The federal crime can come into the state in certain OTHER ways:
Ex. Sentencing in state court. Someone has been convicted of committing a crime under Federal law.
They may not be able to prosecute that crime, but in later convictions, the state can take the previous federal
violation/conviction into consideration.
If the state doesnt have power to prosecute for it directly, it probably cannot prosecute for related offenses.
If the Federal government owns the property, it very well could be exclusive Federal jurisdiction.
Assimilative Crimes Act The Assimilative Crimes Act, 18 U.S.C. 13, makes state law applicable to conduct
occurring on lands reserved or acquired by the Federal government as provided in 18 U.S.C. 7(3), when the act or
omission is not made punishable by an enactment of Congress.
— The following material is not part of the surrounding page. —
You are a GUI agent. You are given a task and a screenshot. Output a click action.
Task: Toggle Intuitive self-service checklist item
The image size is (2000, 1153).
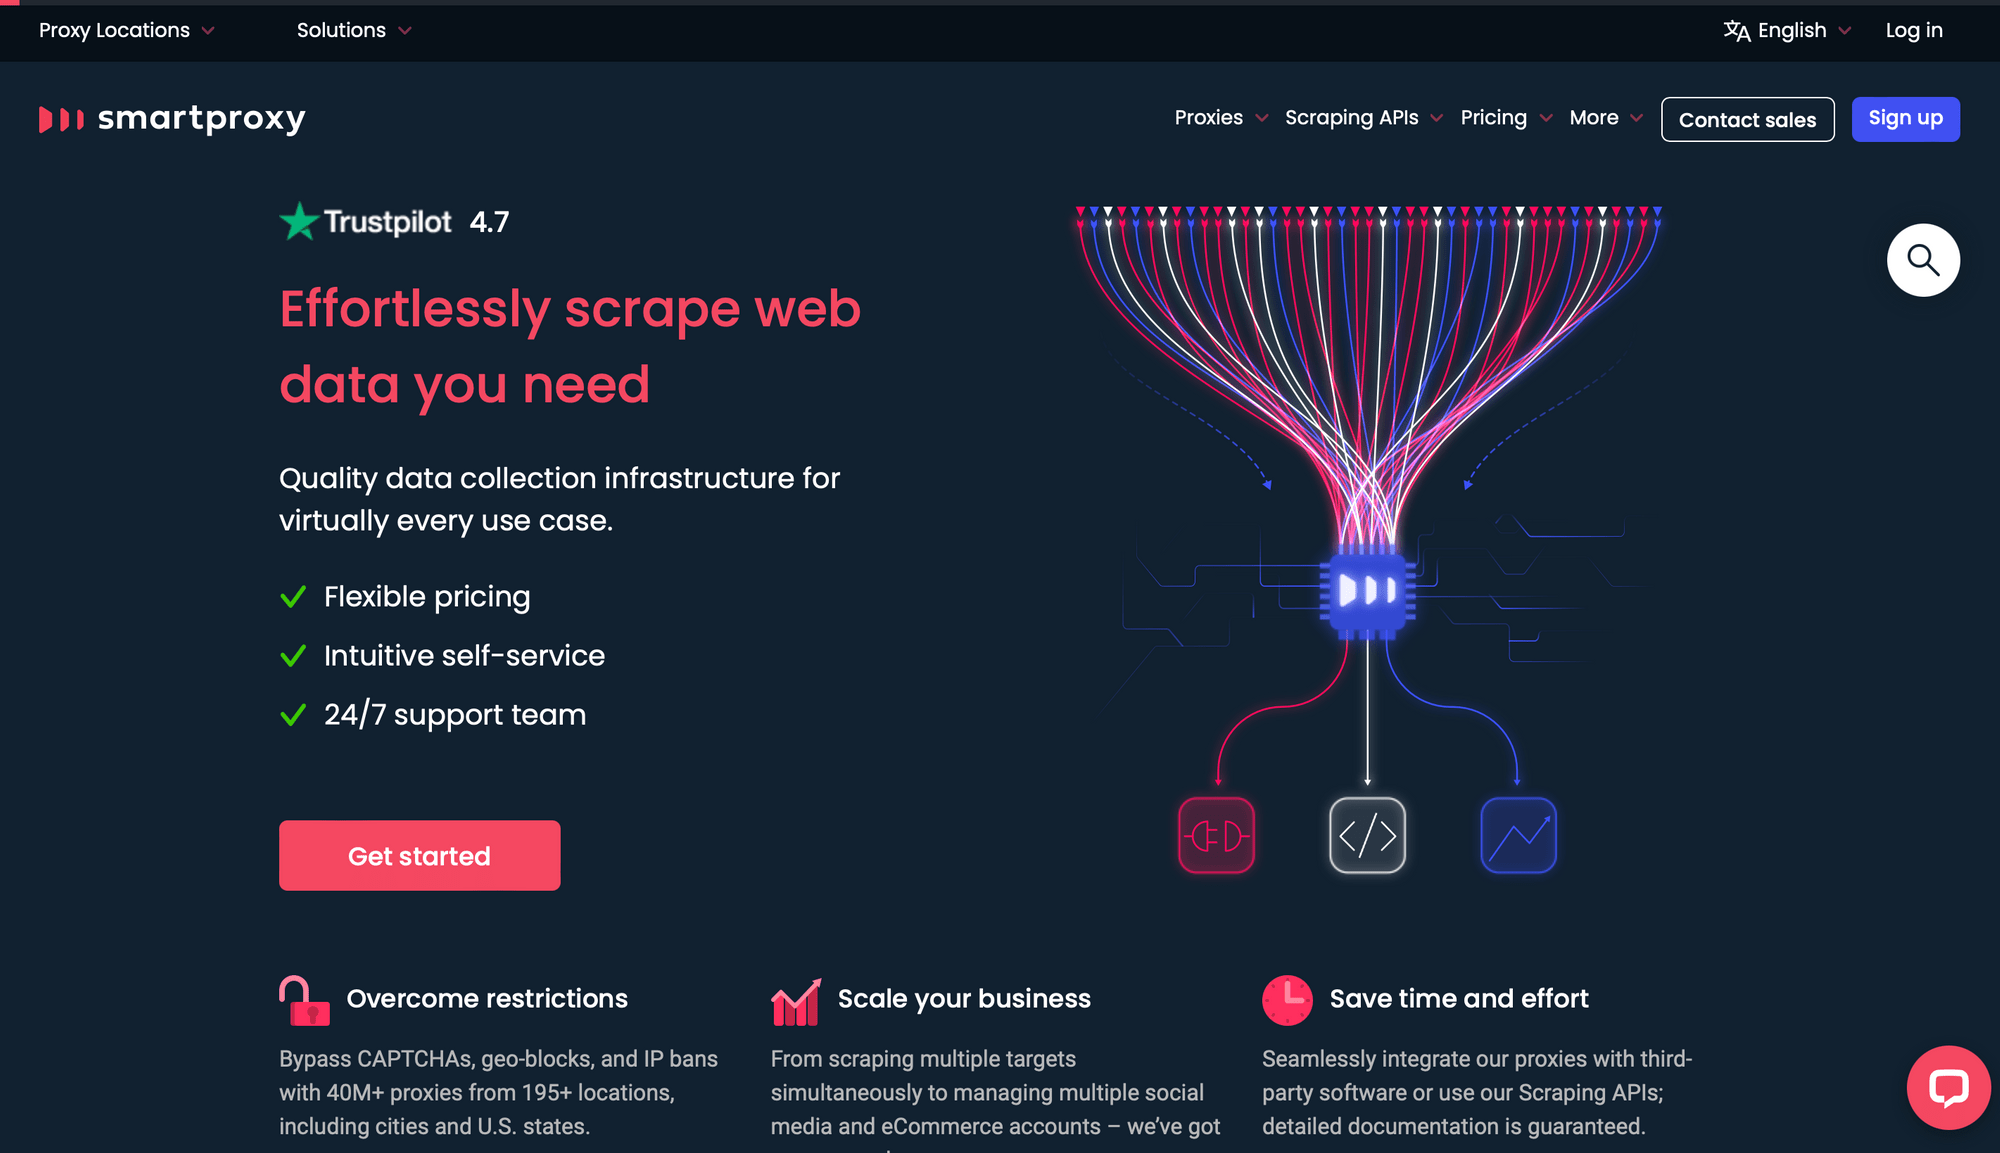[x=464, y=656]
National Parks Jurisdiction (state or Federal) would depend on whether or not the Congress accepted the land and
the US bought it (Ingram).
BURDEN SHIFTING STATUTES:
Ex. pistol without a license
FIRST: Ask is this an element or a defense.
(1) If it is an element, then the prosecution has the burden of production and persuasion.
Then D has the burden of production (rebutting the presumption).
Then the state can also rebut with a burden of persuasion.
SECOND: If it is a defense, then the state has no burden (D has to bring it up).
Here, D has the burden of production and persuasion.